Max stayed up late that night, with phones to his ears, eager to get another message from the island, and he was a very much disappointed enthusiast when at last he gave up his efforts, convinced that they were useless.  He slept late next morning and consequently lost an opportunity to respond to Hal’s first call to enlist the aid of the Rockport amateurs in the campaign to rescue the missing “Crusoe”.

But at last he caught a message from the island, and the conversation, translated from code, that took place between him and Hal, following a few introductory inconsequentials, was as follows: 

“I listened-in last night and heard your arrangements for today,” the Canadian dot-and-dashed.  “When are you coming to Rockport?”

“Two of us are on the way,” Hal replied.  “They ought to be there by this time.”

“Is there anything I can do to help you?”

“Yes.  Can you go to the dock and ask them to hurry back?  There are four ugly acting men here on the island, who have ordered us off.  They threatened to make trouble for us if we do not go soon.”

“Don’t your friends know those men are there?”

“No; we discovered them after the boat left.”

“All right, I will run down to the dock and tell them.”

Max literally kept his promise relative to his manner of travel.  He ran all the way to the dock, half a mile.  The Catwhisker was there, tied fast with cables, but nobody was on board.

“They’ve gone to the depot,” he concluded; then he turned his steps toward the railroad station.

He ran and walked alternately, with a dozen changes of speed, and arrived just as the train from the west was pulling in.  He had no difficulty in identifying Mr. Perry and Cub when they introduced themselves to Mr. Baker, as the latter stepped from a coach, and a moment later he was addressing the owner of the Catwhisker thus: 

“Is this Mr. Perry of Oswego, New York?”

The latter turned quickly and beheld a youth about the age of his own son, but of considerably shorter stature.

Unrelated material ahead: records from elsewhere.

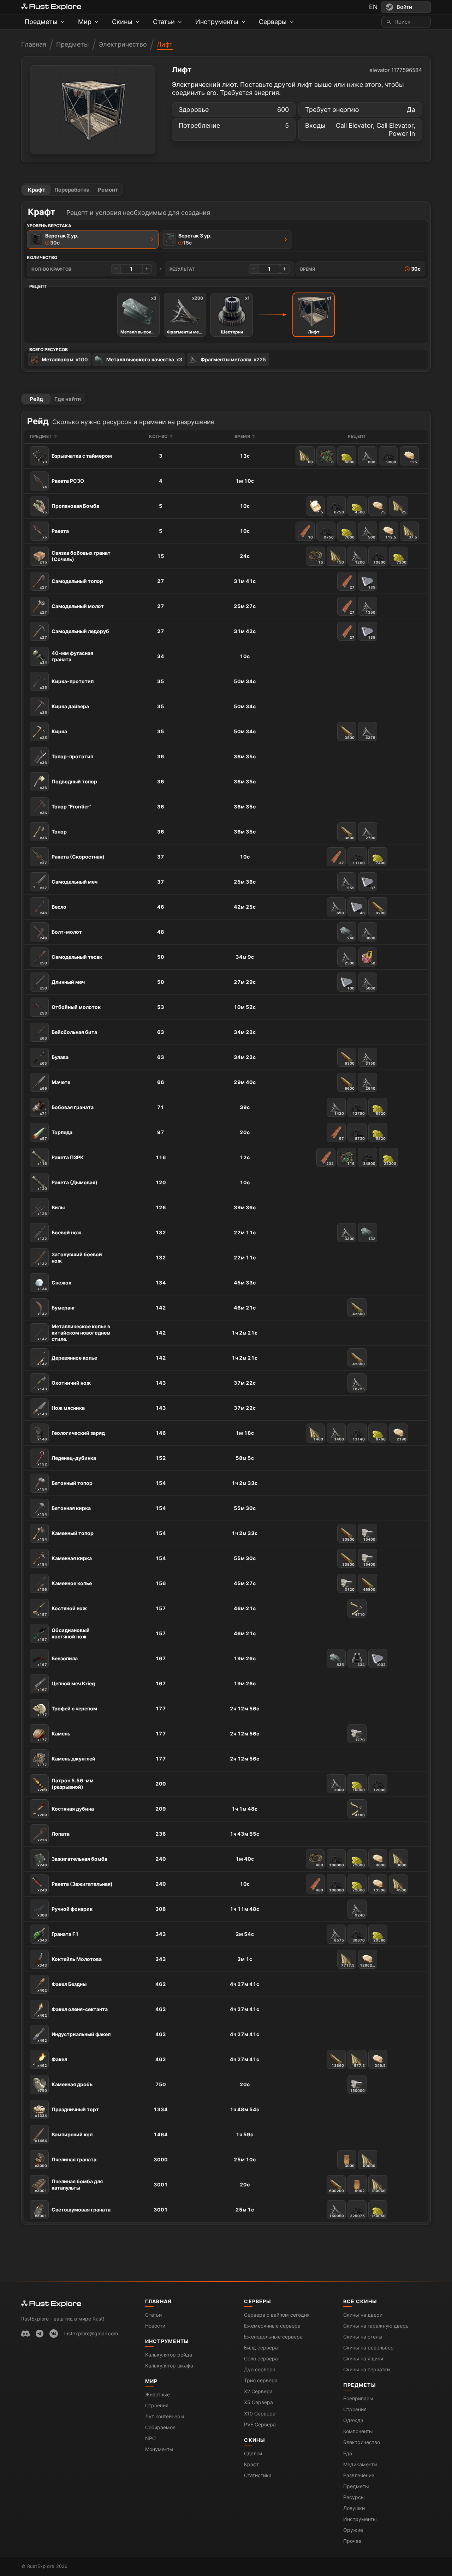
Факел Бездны (62, 1986)
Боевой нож (59, 1235)
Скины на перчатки (366, 2369)
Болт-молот (61, 934)
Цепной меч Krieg (66, 1686)
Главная (33, 44)
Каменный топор (65, 1535)
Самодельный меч (68, 884)
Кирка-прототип (67, 684)
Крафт (36, 189)
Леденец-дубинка (66, 1460)
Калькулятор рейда (168, 2355)
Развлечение (358, 2475)
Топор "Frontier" (65, 809)
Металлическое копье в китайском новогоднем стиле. (74, 1332)
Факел (52, 2062)
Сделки (253, 2453)
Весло (53, 909)
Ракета (55, 533)
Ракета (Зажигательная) (75, 1886)
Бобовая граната (67, 1109)
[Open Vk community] (53, 2333)
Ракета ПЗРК (60, 1160)
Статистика (258, 2475)
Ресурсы (354, 2497)
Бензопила (57, 1661)
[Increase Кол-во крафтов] (147, 269)
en (373, 7)
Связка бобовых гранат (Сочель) (75, 557)
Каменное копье (64, 1585)
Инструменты (167, 2341)
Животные (157, 2394)
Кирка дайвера (64, 709)
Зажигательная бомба (72, 1861)
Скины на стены (362, 2337)
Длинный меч (62, 984)
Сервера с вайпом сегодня (277, 2315)
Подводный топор (68, 784)
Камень (53, 1736)
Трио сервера (261, 2380)
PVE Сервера (260, 2424)
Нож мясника (61, 1410)
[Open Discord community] (25, 2333)
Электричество (123, 44)
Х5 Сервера (258, 2402)
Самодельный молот (72, 608)
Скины (254, 2440)
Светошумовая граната (73, 2212)
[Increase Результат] (284, 269)
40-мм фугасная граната (66, 657)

“It is,” he replied somewhat apprehensively, in view of recent stirring events and the logical probability of more of the same sort.

“Well, I have something important to tell you,” Max continued.  “I’m the boy who gave you the radio compass information that made it possible for you to find Friday Island.”

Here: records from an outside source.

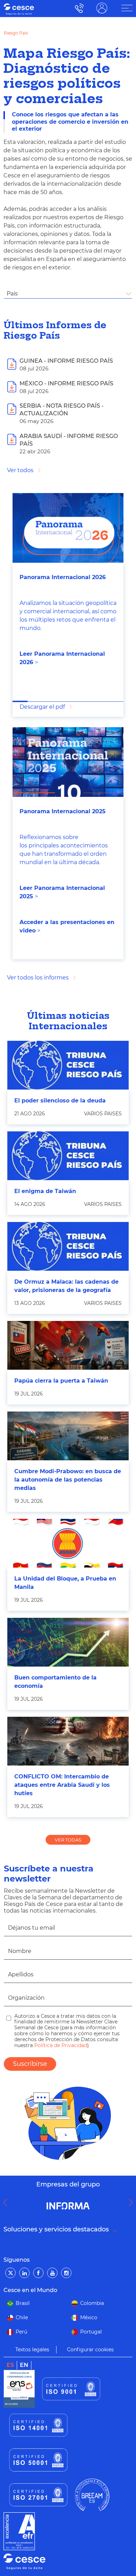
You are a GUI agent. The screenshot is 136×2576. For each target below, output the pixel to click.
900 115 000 (77, 8)
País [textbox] (12, 293)
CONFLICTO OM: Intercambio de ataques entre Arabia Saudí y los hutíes (62, 1785)
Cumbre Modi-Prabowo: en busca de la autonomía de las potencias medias (67, 1479)
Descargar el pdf (42, 706)
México (88, 2317)
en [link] (24, 2365)
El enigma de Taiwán (45, 1191)
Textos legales (32, 2349)
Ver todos (20, 470)
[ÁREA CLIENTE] (127, 8)
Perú (21, 2332)
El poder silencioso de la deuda (60, 1100)
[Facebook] (38, 2273)
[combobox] (68, 294)
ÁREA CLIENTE (102, 8)
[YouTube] (52, 2273)
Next (132, 2202)
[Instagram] (66, 2273)
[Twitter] (10, 2273)
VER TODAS (68, 1840)
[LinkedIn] (24, 2273)
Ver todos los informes (38, 977)
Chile (22, 2317)
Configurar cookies (90, 2349)
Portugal (91, 2332)
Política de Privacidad (60, 2045)
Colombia (92, 2303)
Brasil (23, 2303)
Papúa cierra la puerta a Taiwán (61, 1380)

“Gee!  I’m glad to meet you,” exclaimed Cub, seizing the Canadian youth by the hand and forgetting, in his eagerness, the announcement from the “radio compass detective” that he had “something important” to communicate.

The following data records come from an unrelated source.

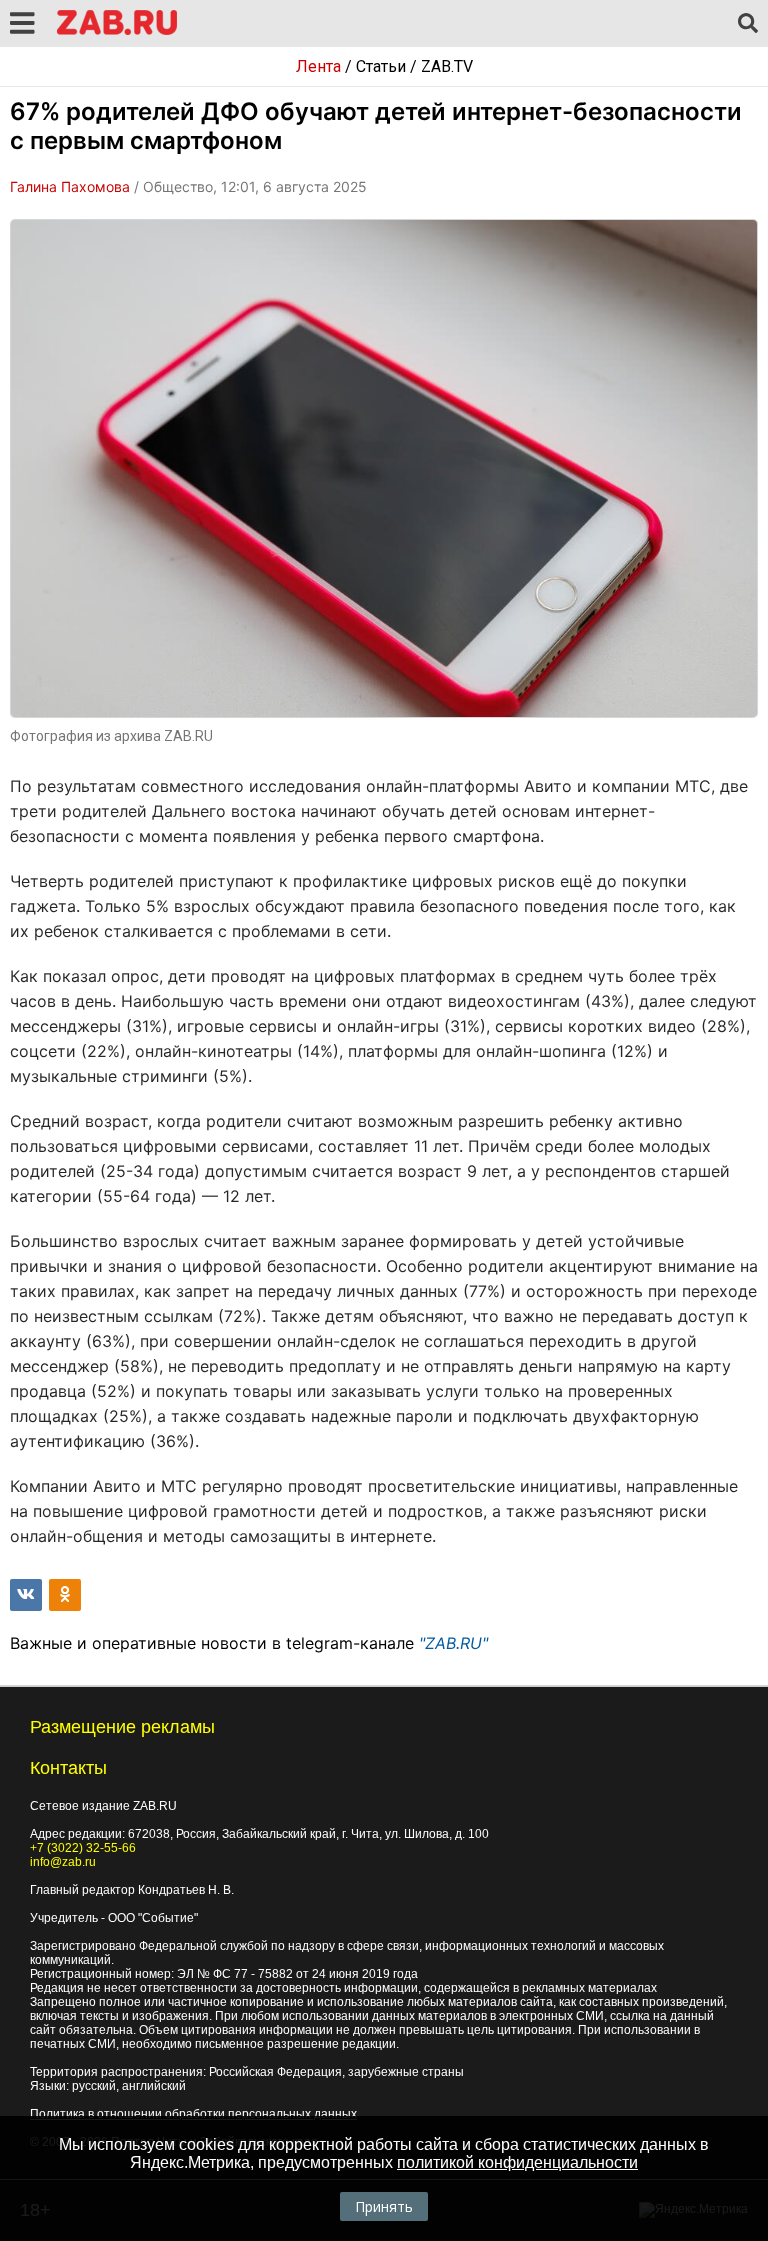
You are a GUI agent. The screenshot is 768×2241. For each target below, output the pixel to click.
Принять (384, 2206)
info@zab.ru (63, 1862)
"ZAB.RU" (453, 1643)
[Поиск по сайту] (748, 24)
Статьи (381, 66)
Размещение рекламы (122, 1727)
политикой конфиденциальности (517, 2162)
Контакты (68, 1768)
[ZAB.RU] (117, 31)
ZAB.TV (447, 66)
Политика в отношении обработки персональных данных (193, 2114)
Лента (318, 66)
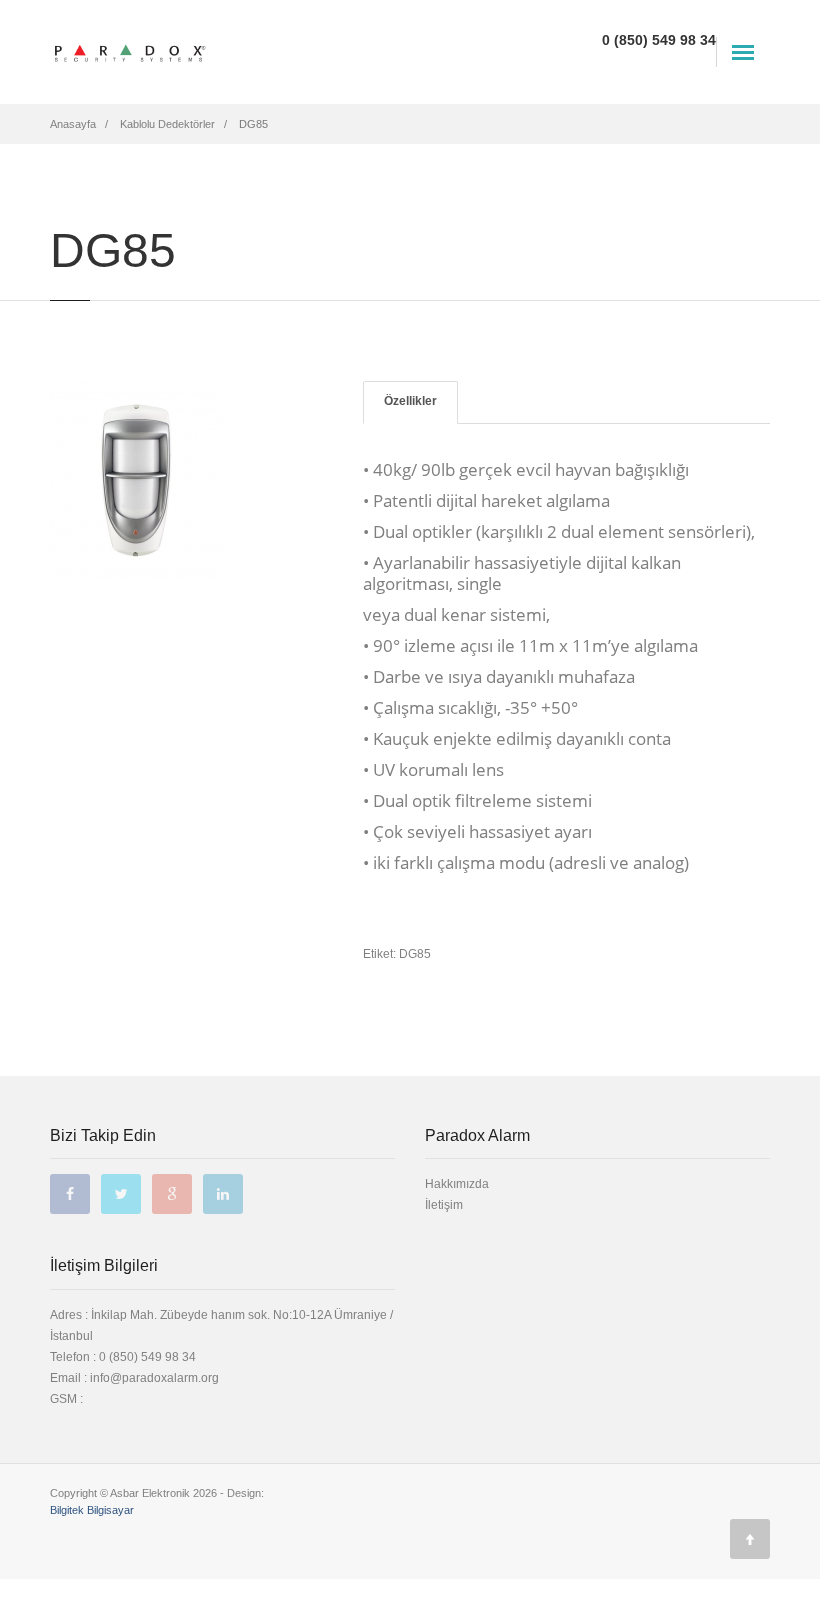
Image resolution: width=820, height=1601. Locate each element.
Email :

But the latter, although equally pleased to meet the young amateur from the States, was on his guard against a delay of this sort and soon broke through the effusion of cordiality with which Cub greeted him and continued his communication thus: 

“I was just telegraphing with one of the boys on the island, and he told me to tell you to hurry back.  There are four men on the island who ordered them away and threatened to make trouble for them if they didn’t get away soon.”